Below are some records; return each one exactly.

[Records drawn from a dataset]
──────────

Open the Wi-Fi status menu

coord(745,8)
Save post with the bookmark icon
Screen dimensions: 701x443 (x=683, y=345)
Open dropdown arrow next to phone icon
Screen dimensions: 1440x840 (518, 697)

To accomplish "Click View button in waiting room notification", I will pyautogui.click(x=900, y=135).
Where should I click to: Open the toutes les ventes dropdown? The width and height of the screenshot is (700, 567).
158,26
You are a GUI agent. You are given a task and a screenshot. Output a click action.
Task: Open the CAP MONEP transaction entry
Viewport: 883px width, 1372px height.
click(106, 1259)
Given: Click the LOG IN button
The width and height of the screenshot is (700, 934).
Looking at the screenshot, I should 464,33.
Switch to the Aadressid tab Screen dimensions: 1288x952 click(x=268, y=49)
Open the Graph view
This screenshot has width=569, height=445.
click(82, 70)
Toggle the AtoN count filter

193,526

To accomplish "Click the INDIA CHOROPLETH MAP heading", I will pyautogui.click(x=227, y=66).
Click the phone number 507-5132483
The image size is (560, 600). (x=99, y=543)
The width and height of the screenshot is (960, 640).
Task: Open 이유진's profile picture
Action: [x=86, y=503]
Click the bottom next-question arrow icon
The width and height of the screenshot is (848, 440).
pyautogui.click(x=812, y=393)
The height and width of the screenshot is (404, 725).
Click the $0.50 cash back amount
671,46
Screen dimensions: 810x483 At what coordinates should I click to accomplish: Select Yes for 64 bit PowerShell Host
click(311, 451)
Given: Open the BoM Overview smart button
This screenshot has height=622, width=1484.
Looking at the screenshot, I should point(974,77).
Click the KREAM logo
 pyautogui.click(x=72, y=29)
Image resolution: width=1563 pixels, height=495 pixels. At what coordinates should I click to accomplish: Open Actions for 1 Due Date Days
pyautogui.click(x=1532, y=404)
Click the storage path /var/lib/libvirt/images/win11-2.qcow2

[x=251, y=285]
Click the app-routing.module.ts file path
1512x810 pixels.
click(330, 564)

──────────

Expected answer:
Open the Wi-Fi status menu

coord(745,8)
Save post with the bookmark icon
Screen dimensions: 701x443 (x=683, y=345)
Open dropdown arrow next to phone icon
Screen dimensions: 1440x840 (518, 697)

To accomplish "Click View button in waiting room notification", I will pyautogui.click(x=900, y=135).
Where should I click to: Open the toutes les ventes dropdown? The width and height of the screenshot is (700, 567).
158,26
You are a GUI agent. You are given a task and a screenshot. Output a click action.
Task: Open the CAP MONEP transaction entry
Viewport: 883px width, 1372px height.
click(106, 1259)
Given: Click the LOG IN button
The width and height of the screenshot is (700, 934).
Looking at the screenshot, I should 464,33.
Switch to the Aadressid tab Screen dimensions: 1288x952 click(x=268, y=49)
Open the Graph view
This screenshot has width=569, height=445.
click(82, 70)
Toggle the AtoN count filter

193,526

To accomplish "Click the INDIA CHOROPLETH MAP heading", I will pyautogui.click(x=227, y=66).
Click the phone number 507-5132483
The image size is (560, 600). (x=99, y=543)
The width and height of the screenshot is (960, 640).
Task: Open 이유진's profile picture
Action: [x=86, y=503]
Click the bottom next-question arrow icon
The width and height of the screenshot is (848, 440).
pyautogui.click(x=812, y=393)
The height and width of the screenshot is (404, 725).
Click the $0.50 cash back amount
671,46
Screen dimensions: 810x483 At what coordinates should I click to accomplish: Select Yes for 64 bit PowerShell Host
click(311, 451)
Given: Open the BoM Overview smart button
This screenshot has height=622, width=1484.
Looking at the screenshot, I should point(974,77).
Click the KREAM logo
 pyautogui.click(x=72, y=29)
Image resolution: width=1563 pixels, height=495 pixels. At what coordinates should I click to accomplish: Open Actions for 1 Due Date Days
pyautogui.click(x=1532, y=404)
Click the storage path /var/lib/libvirt/images/win11-2.qcow2

[x=251, y=285]
Click the app-routing.module.ts file path
1512x810 pixels.
click(330, 564)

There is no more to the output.